Other improvements to the above described device are disclosed in U.S. Pat. No. 6,007,497 issued to Huitema on Dec. 28, 1999, which is hereby incorporated herein by reference. This reference described improvements to the fluid management capabilities of the system, resulting in part from the addition of sealing elements located in critical areas of the biopsy probe.
In actual clinical use for breast biopsy, the MAMMOTOME instrument (probe and driver assembly) is mounted to the three axis positioning head of an x-ray imaging machine. The three axis positioning head is located in the area between the x-ray source and the image plate. The x-ray machines are outfitted with a computerized system which requires two x-ray images of the breast be taken with the x-ray source at two different positions in order for the computer to calculate the x, y and z axis location of the suspect abnormality. In order to take the stereo x-ray images the x-ray source must be conveniently movable. The x-ray source therefore is typically mounted to an arm which, at the end opposite the x-ray source, is pivotally mounted to the frame of the machine in the region of the image plate.
To image the breast, the breast is placed between the x-ray source and the image plate, the breast being placed on the image plate. In order to take the necessary stereo images the clinician will manually position the x-ray source to one side and then the other of the center axis of the machine (typically 15-20 degrees to each side of the center axis), obtaining an x-ray image on each side of the breast. The computer will then, with great accuracy, calculate the precise x, y and z location of the suspect abnormality in the breast and automatically communicate to the clinician or directly to the positioning head the targeting coordinates for the biopsy device. The clinician can then manually, or automatically, position the biopsy probe into the breast at the precise location of the abnormality.

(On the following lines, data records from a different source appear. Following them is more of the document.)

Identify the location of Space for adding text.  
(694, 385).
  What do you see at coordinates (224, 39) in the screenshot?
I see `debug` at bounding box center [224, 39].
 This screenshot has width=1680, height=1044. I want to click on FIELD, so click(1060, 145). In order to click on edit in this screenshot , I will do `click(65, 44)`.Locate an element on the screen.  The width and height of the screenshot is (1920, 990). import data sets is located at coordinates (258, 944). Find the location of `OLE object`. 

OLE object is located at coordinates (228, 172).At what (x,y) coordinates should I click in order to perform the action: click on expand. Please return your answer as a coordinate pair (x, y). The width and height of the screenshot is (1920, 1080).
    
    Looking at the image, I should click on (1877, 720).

There are generally two styles of x-ray machines in wide spread use for breast imaging. One style is known as “prone”, because the patient lies face down during the x-ray and biopsy procedures on a table that is configured horizontal to the floor. The other style, in more wide spread use, is the “upright”. The center axis of the upright imaging machine is configured vertical to the floor and the patient sits in front of the machine during the x-ray and biopsy procedures.
The above described biopsy instruments mount to a three axis positioning head located between the x-ray source and image plate on the breast x-ray imaging machine. The distance between the x-ray source and imaging plate is known in the industry as the SID (Source to Image Distance). There is no standard SID in the industry and in fact the SID varies greatly from one x-ray machine manufacturer to another.
This creates a problem for the manufacturers of devices, like the MAMMOTOME, which is intended to be mounted between the x-ray source and image plate of the x-ray imaging machine. In the case of the MAMMOTOME instrument with its length from the distal tip of the biopsy probe to the most proximal portion of the driver measuring approximately 41 centimeters, adequate mounting space has been found to exist on the prone style x-ray machines. However, on some of the more popular upright style x-ray imaging machines the SID has been found to be as little as 29 centimeters, obviously too small in which to mount the MAMMOTOME. What is needed, therefore, is a biopsy instrument configured to permit mounting on the shorter SID x-ray imaging machines.